In the listing below, copy the part that opens with the line containing "The image size is (901, 384)." and closes with the line containing "Where should I", switching "upward" to "downward" and changing nothing else. Give only those lines, without the pictures.

### [RECORDS FOR THIS TASK]
*****

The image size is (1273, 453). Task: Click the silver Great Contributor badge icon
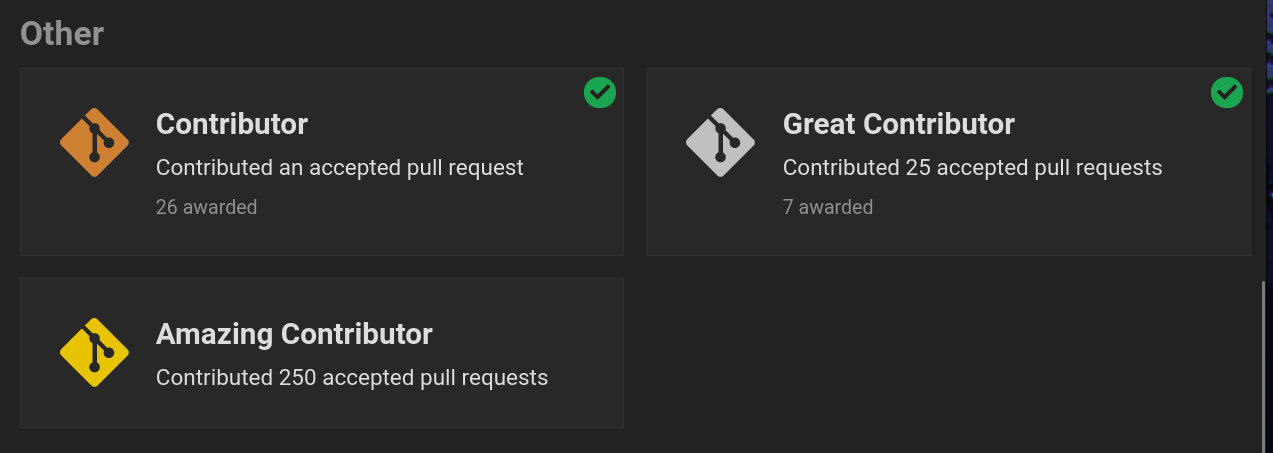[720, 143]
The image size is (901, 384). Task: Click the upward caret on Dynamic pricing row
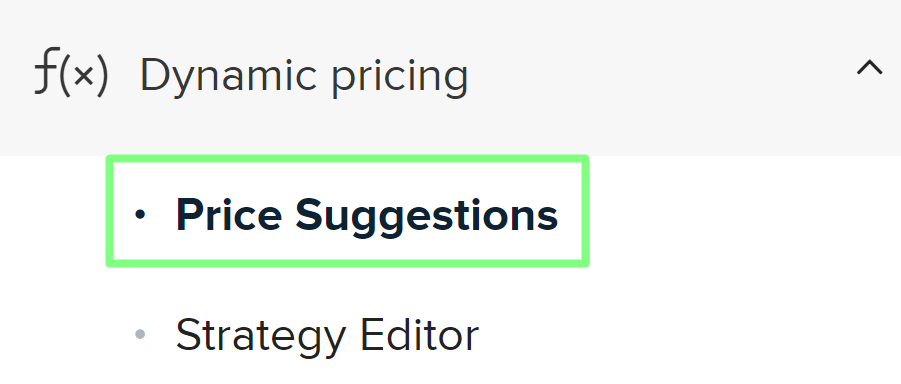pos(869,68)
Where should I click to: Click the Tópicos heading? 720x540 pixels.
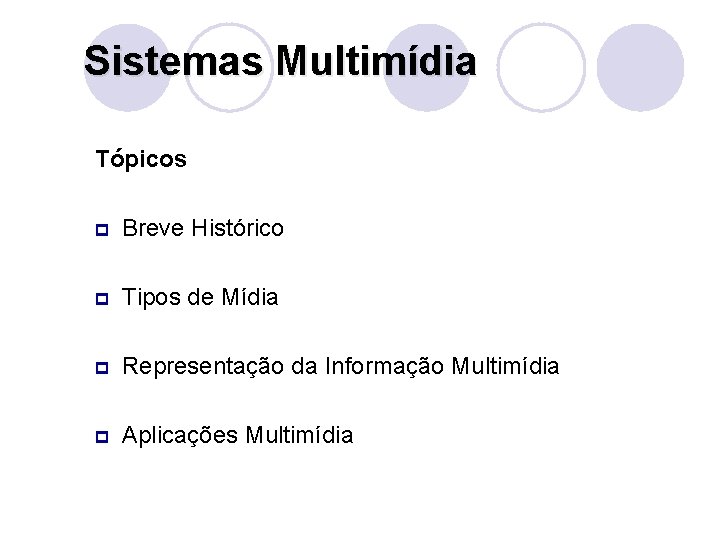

*****

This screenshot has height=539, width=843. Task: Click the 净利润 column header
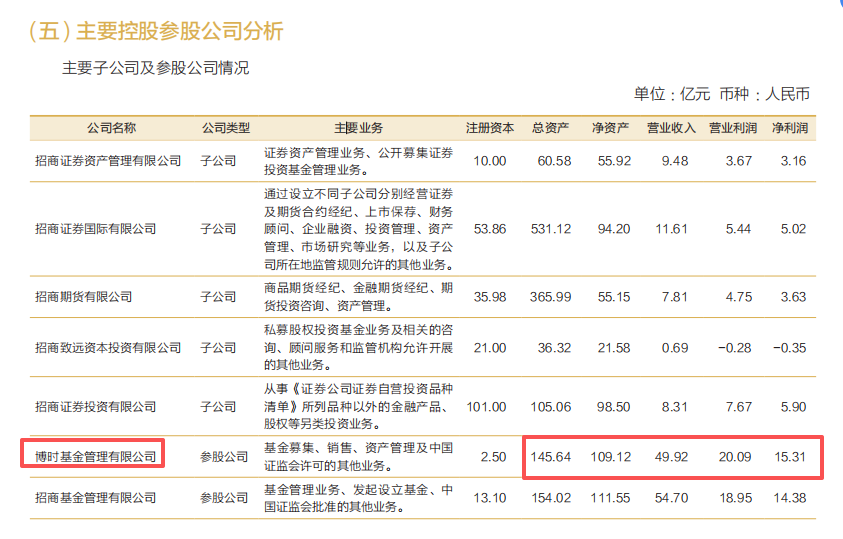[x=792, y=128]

*****

### [RESULT OF THIS TASK]
The image size is (901, 384). Task: Click the downward caret on Dynamic pricing row
pos(869,68)
Where should I click to: Click the Tópicos heading? 720x540 pixels.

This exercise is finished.